Kenny Jackett believes Wolves can be a top 10 Premier League force
Kenny Jackett has spoken of his delight at Wolves winning promotion – and thinks his old team could finish in the top 10 of the Premier League.
Jackett laid the foundations for Wolves' current success, guiding them to promotion from League One and then re-establishing the club back in the Championship.
He left when Fosun bought the club in 2016 and is now boss at Portsmouth, who have just missed out of a spot in this season's League One play offs.
Jackett believes Wolves have the potential to be a Premier League force.
"I am delighted for Wolves, several messages were sent and returned, congratulations to them," he told the Portsmouth News.
"It’s a massive club and the way the owners have come in and backed it means it looks like it could keep going as well.
"It has potential to be in the top 10 of the Premier League if they get it right, which they’ll be working really hard to achieve next season, I’m sure.
"They’ll take some stopping."
Jackett arrived at Molineux with the club in turmoil following successive relegations.
However he quickly got Wolves on the up again, discarding several high earners and moulding a team of young players – many from the club's academy – and leading them to the title with a club and league record of 103 points.
Wolves then narrowly missed out on the play-offs a season later before finishing in mid table in 2016.
Jackett's legacy is there for all to see and he said of his time at Molineux: "When I arrived they’d had two relegations in two years and quite a big discord between the supporters and the club, I thought.
"Each managerial scenario is slightly different, you have to adapt and then make sure you can capitalise on the strengths it has.
"Wolves had a high number of good, young players ready to play and it actually helped them going down to League One. It meant they played when perhaps they wouldn’t have been able to – it helped the club build.
"I tried to build some bridges between the club, the team and supporters, to regroup and go again. We didn’t want to stay down that first year like a number of other clubs have in the past, such as Leeds and Sheffield United.’
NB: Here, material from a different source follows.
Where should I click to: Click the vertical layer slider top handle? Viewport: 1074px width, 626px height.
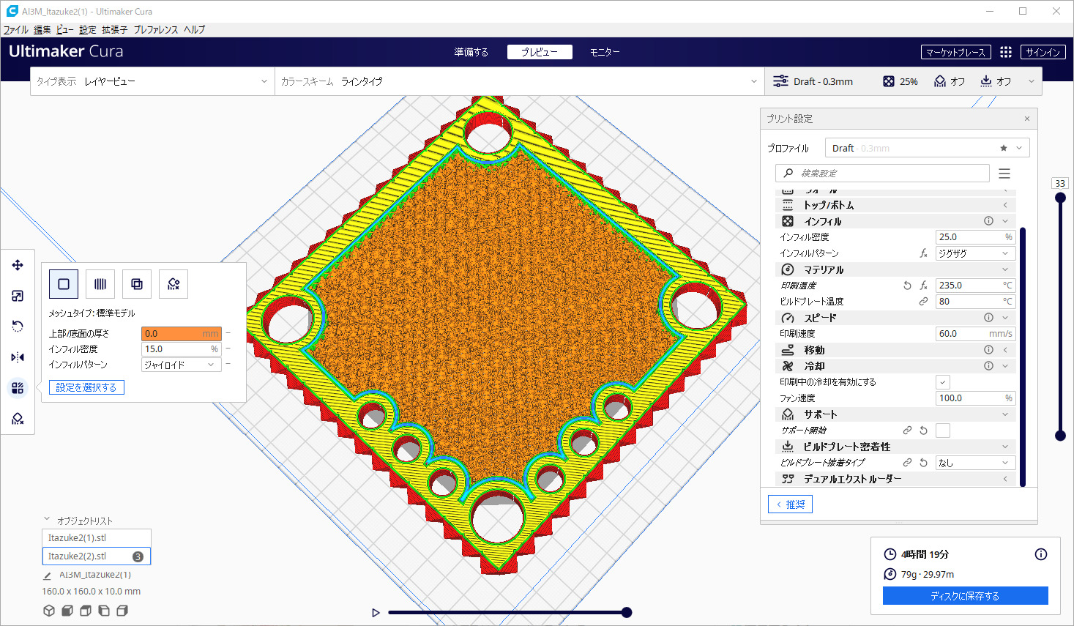click(x=1060, y=198)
"For the opening 40 per cent of the season we were pretty much third most of the time, which isn’t a bad position.
"We were hanging on to the top clubs, sorting ourselves out. We weren’t bad, but not necessarily flying.
"At a club like that you only needed a couple of losses or defeats against a perceived small club and it can be really debilitating to everybody. In the end, because the players read social media, it started to bring the performances down.
"The first part was hard, we were hanging in, then it clicked from January.
"The ability to change a club depends on contractual situations, the backing of the owners and then what players you have underneath to be able to hit the ground running and play straight away.
"If you have that to build on then you have something to be able to take things forward – and fortunately they did at Wolves.
"Leigh Griffiths was on loan at Hibs, Richard Stearman had been loaned to Ipswich for the second half of the previous year. I brought them back, I knew they were good enough.
"There were a couple of key signings, such as Kevin McDonald from Sheffield United, who had a clause in his contract, but there was a lot to pull together.
"There were a number there who, quite rightly, didn’t want to play in League One. Wayne Hennessey was coming back from injury, but didn’t play for me as he went to Palace.
"Stephen Ward, who is now at Burnley, was another and loaned to Brighton. There were quite a few very good players that didn’t want to be there for whatever reason, but there were some takers for those guys, which was a good thing."